PRETORIA 00000415 001.2 OF 003


1. (U) Summary. This is Volume 7, issue 05 of U.S. Embassy
Pretoria's South Africa Economic News weekly newsletter.

Topics of this week's newsletter are:
- Drop in Producer Inflation
- Slowdown in Credit Growth
- Small Trade Surplus in December
- IPR Awareness Promoted by SARS
- Eight out of Ten Businesses Affected by Crime
- Appeals Against Nuclear Fuel Plant Overruled
- FCB Meets BEE Targets
- Nissan to Spend R95m on Infrastructure
- Plan to Bring Retail and Manufacturing into BEE Net
End Summary.


Drop in Producer Inflation
--------------------------

2. (U) According to data released by Statistics South Africa (Stats
SA) on January 26, South Africa's Producer Price Index (PPI)
increased by 9.3% year-on-year (y/y) in December 2006 from a 10.0%
y/y increase in November. Economists expected an increase of 10.3%.
December's increase was due to annual increases in the price
indices for locally produced commodities (+7.0 percentage points)
and for imported commodities (+2.3 percentage points), Stats SA
noted.
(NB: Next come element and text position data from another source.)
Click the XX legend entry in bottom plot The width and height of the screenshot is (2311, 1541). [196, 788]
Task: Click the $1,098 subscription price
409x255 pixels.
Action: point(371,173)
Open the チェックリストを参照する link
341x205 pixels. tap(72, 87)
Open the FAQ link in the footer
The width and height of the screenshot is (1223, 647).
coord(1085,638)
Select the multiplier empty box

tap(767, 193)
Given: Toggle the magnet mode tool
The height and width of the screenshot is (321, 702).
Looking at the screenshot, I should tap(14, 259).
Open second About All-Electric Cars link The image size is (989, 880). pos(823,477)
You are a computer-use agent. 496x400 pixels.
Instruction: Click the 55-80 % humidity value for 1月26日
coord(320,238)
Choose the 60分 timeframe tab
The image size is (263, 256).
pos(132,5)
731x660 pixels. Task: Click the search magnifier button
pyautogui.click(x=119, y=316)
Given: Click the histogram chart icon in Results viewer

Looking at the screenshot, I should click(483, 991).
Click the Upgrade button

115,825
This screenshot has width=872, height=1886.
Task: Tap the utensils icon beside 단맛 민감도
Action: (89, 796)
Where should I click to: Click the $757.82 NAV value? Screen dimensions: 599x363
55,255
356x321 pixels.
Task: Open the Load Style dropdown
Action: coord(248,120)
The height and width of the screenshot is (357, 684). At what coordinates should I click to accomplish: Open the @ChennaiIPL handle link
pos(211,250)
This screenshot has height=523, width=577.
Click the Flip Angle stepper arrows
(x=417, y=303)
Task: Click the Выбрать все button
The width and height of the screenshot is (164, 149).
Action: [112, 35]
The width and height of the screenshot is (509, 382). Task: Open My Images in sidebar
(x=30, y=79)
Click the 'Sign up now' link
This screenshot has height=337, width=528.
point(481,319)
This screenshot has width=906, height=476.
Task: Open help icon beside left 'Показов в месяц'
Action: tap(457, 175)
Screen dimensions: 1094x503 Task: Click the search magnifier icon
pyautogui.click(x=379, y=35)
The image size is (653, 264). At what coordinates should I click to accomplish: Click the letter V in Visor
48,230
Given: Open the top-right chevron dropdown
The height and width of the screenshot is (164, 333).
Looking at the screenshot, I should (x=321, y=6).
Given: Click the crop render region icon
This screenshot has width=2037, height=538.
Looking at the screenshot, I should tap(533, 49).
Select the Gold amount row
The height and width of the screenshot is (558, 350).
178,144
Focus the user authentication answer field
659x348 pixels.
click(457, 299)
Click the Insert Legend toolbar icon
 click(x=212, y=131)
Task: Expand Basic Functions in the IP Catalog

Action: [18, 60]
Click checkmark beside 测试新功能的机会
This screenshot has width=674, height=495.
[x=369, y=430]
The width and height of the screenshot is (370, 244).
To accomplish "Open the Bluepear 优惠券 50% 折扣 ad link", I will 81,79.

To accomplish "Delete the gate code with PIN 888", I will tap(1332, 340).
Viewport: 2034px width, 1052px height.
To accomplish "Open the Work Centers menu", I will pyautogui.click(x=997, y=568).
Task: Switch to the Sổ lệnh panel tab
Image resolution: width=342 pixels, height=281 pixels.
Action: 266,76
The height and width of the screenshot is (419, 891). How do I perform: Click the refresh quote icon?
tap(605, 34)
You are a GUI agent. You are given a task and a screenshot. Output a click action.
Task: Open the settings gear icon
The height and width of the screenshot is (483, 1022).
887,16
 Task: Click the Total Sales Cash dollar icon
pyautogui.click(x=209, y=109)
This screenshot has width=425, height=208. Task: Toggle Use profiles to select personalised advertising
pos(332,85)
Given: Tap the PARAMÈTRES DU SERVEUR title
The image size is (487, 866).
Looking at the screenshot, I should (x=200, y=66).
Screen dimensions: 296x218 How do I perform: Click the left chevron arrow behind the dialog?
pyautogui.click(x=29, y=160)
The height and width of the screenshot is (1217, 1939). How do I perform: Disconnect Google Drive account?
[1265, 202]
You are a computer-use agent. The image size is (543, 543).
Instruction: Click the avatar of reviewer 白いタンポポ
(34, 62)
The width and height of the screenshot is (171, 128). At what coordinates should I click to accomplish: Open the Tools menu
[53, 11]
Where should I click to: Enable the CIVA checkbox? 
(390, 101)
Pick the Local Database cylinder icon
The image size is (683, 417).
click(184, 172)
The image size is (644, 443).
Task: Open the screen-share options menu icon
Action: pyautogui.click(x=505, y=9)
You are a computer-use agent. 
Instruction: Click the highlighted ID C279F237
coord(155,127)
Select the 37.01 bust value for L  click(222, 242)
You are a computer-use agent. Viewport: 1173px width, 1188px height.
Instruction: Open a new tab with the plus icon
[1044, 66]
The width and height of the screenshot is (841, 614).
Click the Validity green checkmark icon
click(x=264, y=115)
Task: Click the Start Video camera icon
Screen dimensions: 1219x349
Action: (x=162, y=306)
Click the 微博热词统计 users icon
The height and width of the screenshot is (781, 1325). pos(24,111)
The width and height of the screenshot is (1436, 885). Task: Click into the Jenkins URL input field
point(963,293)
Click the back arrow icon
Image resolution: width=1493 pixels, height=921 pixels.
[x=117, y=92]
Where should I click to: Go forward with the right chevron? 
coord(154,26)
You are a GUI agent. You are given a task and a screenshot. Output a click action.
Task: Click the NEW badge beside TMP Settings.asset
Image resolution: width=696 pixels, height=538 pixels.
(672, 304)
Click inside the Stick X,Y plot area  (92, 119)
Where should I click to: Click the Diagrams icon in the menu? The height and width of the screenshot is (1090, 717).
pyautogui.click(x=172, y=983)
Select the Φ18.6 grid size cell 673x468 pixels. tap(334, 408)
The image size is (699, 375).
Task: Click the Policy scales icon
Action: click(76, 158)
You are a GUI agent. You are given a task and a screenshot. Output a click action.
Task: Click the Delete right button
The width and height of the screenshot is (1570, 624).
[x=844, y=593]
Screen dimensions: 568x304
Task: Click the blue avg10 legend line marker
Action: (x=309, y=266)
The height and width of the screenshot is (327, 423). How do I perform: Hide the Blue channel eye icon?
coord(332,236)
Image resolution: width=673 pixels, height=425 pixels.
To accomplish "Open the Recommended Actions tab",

Stats SA reported that PPI increased 7.7% in 2006, as
compared to 3.1% in 2005. PPI increased 0.6% and 1.7% in 2004 and
2003 respectively. (Fin24, January 25)

Slowdown in Credit Growth
-------------------------

3. (U) Official South African Reserve Bank (SARB) data, released on
January 29, showed that growth in demand for credit by the private
sector slowed to 25.81% in the year to December from 26.77% in the
year to November. During the same period, the broadly defined M3
measure of money supply grew by 21.93% from November's 25.33%.
Based on this data, together with official figures showing a
slowdown in consumer and producer inflation, many analysts now
believe that interest rates will not be increased at February's
Monetary Policy Committee (MPC) meeting. The MPC raised interest
rates by 200 basis points in 2006 and will meet in February to
decide on the next move. SARB Governor Tito Mboweni had previously
warned that debt levels were worrying. Faster economic growth in
the economy has been driven largely by domestic demand, pushing
household debt to a record 73% of disposable income. (Business
Day, January 30)

Small Trade Surplus in December
-------------------------------

4. (U) Data released by the South African Revenue Service (SARS) on
January 31, showed a trade surplus of R388 million ($55 million) in
December compared with a deficit of R10.5 billion ($1.5 billion) in
November. A Reuters survey of economists had predicted a R2 billion
deficit in December. Although a surplus is normally recorded in
December, this was the smallest surplus on record, analysts said.
According to SARS, imports of crude oil declined by R3.6 billion
($0.5 billion) in December, while imports of machinery and
electrical appliances were down R3.7 billion ($0.52 billion),
contributing to the overall 30% decline in imports. Exports fell by
11.6% compared to November. Analysts said the fall in exports and
imports could largely be attributed to seasonal shutdowns during the
holiday period, but the data was still better than expected.
Infrastructure spending in the coming years is expected to keep
demand for imports high. (Business Day, February 1)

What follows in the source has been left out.